The strongest mountain tents made (a Snowsled Scott tent) will still only survive winds of 90 mph, which is extreme, but it can and does get windier than that, then the Scott is a 30kg monster with virtual scaffolding as poles! Now how would a 3kg tent with skinny alloy poles thinner than your little finger do in those conditions? Mountaineering is full of stories of people who put too much trust in technology (Scott for one), and no matter how strong, how space-age, in a hellacious storm you tent will die (and you too) unless you protect it. I can talk about this with some experience, having both spent many, many nights trapped in such terror storms, as well as having a tent destroyed in one, leading to a potentially life threatening situation,
There are many ways to increase your mountain tents survivability. These include:
- Snow Walls
- Choice of tent (fabrics, construction, shape)
- Double poling (full or partial)
- Staking out the tents (bamboo, skis, deadman)
- Storm maintenance
If you use all these techniques you can both survive big storms, but more importantly you’ll be able to do this in relative comfort (warmer, safer) and be able to move on or up once the storm has past. Of off the skills in this book, this is one of the most important for your survival.

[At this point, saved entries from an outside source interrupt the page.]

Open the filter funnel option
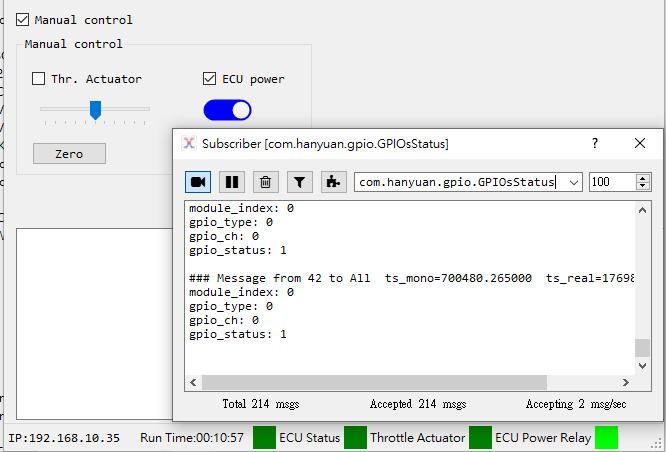 coord(299,182)
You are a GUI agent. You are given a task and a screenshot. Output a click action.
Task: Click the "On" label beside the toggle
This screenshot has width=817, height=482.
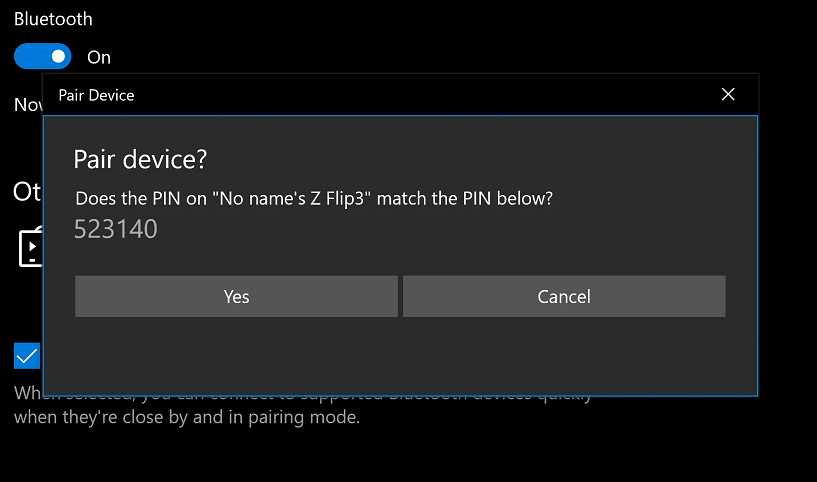point(99,57)
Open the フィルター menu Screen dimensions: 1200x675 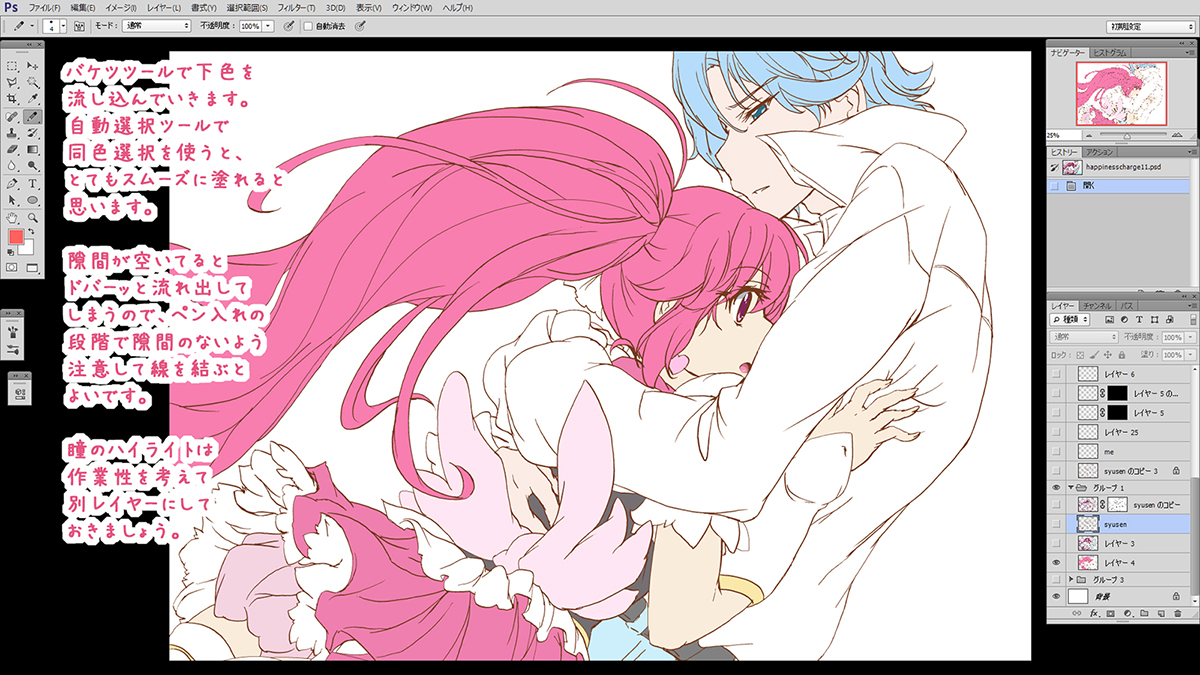[x=292, y=7]
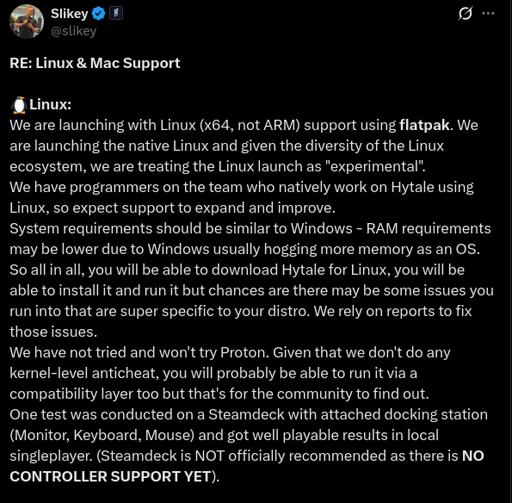The height and width of the screenshot is (503, 512).
Task: Click the blue verified checkmark badge
Action: (x=98, y=14)
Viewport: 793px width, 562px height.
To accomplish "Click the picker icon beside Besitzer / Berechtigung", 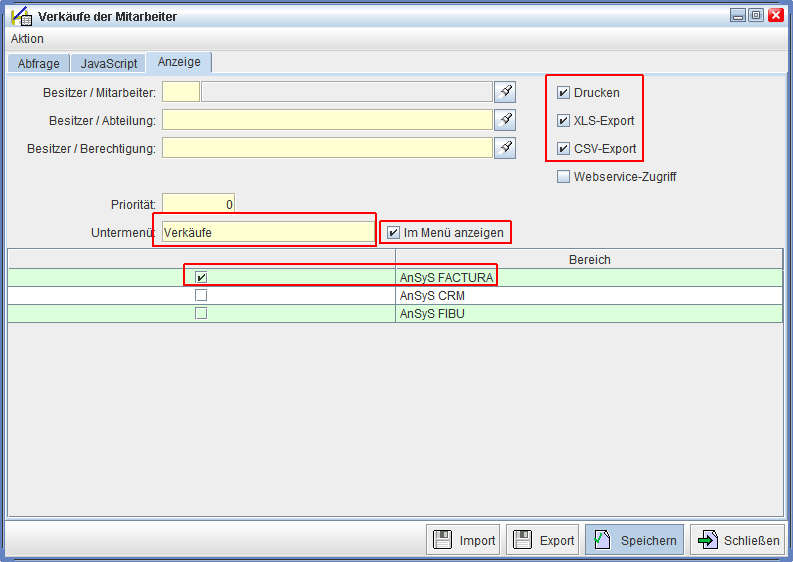I will pyautogui.click(x=506, y=148).
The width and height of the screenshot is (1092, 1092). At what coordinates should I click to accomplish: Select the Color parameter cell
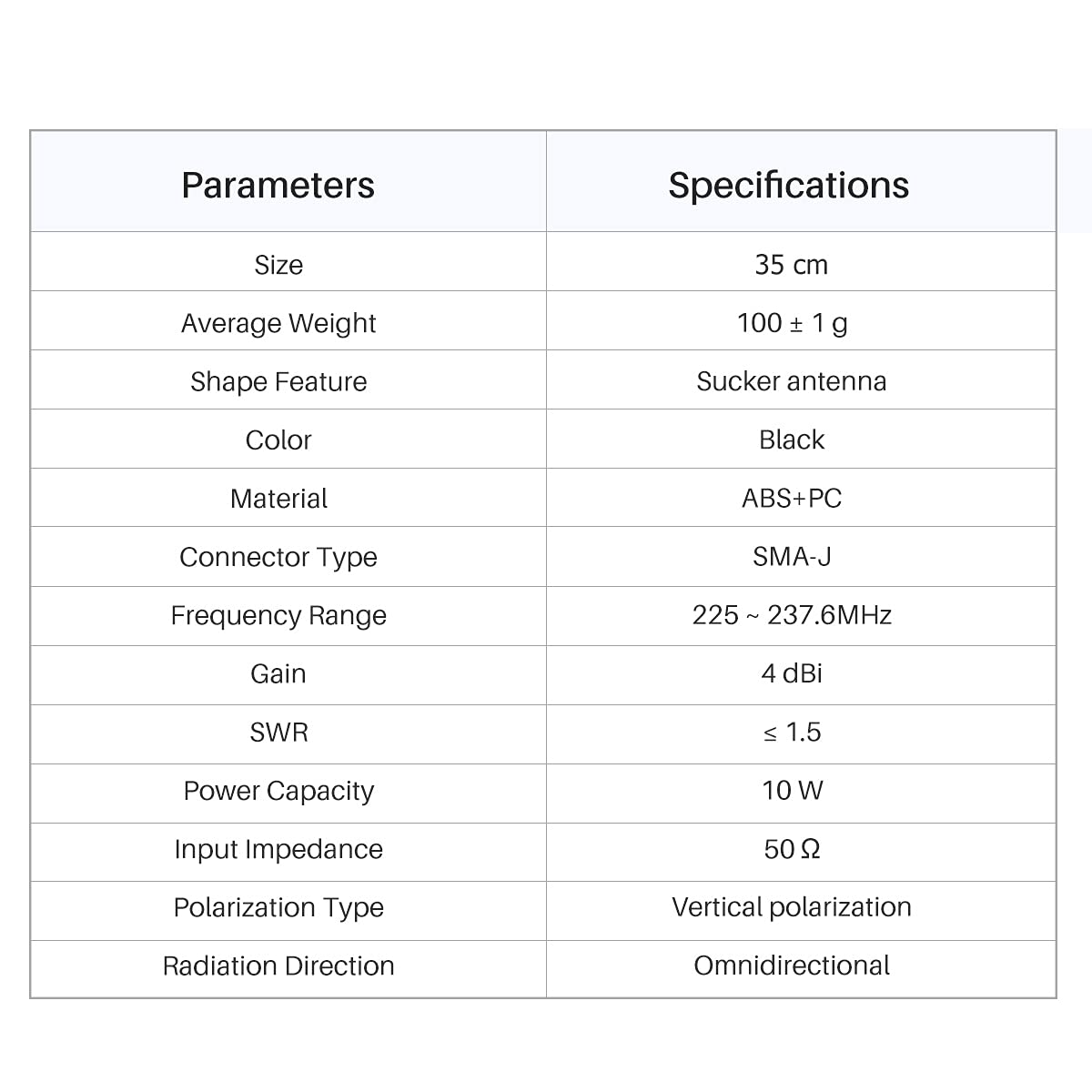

Below I will cover each of these topics.
A single layer of snow blocks set in the correct position, shape and configuration will not only save your tent, but also make it quieter (less flapping), warmer and if set correctly, less likely to becoming drifted it. Russian climbers in the past have avoided snow walls, preferring to place their tents in more exposed places so as to avoid drifting (tents getting buried), but the designs of their tunnel tents tended to be more heavy duty then western designs (thicker poles). For Western climbers the use of a wall in any camping spot should be second nature (with or without a good forecast), but you should also take to to understand how to best build and set one, so as not to create secondary problems.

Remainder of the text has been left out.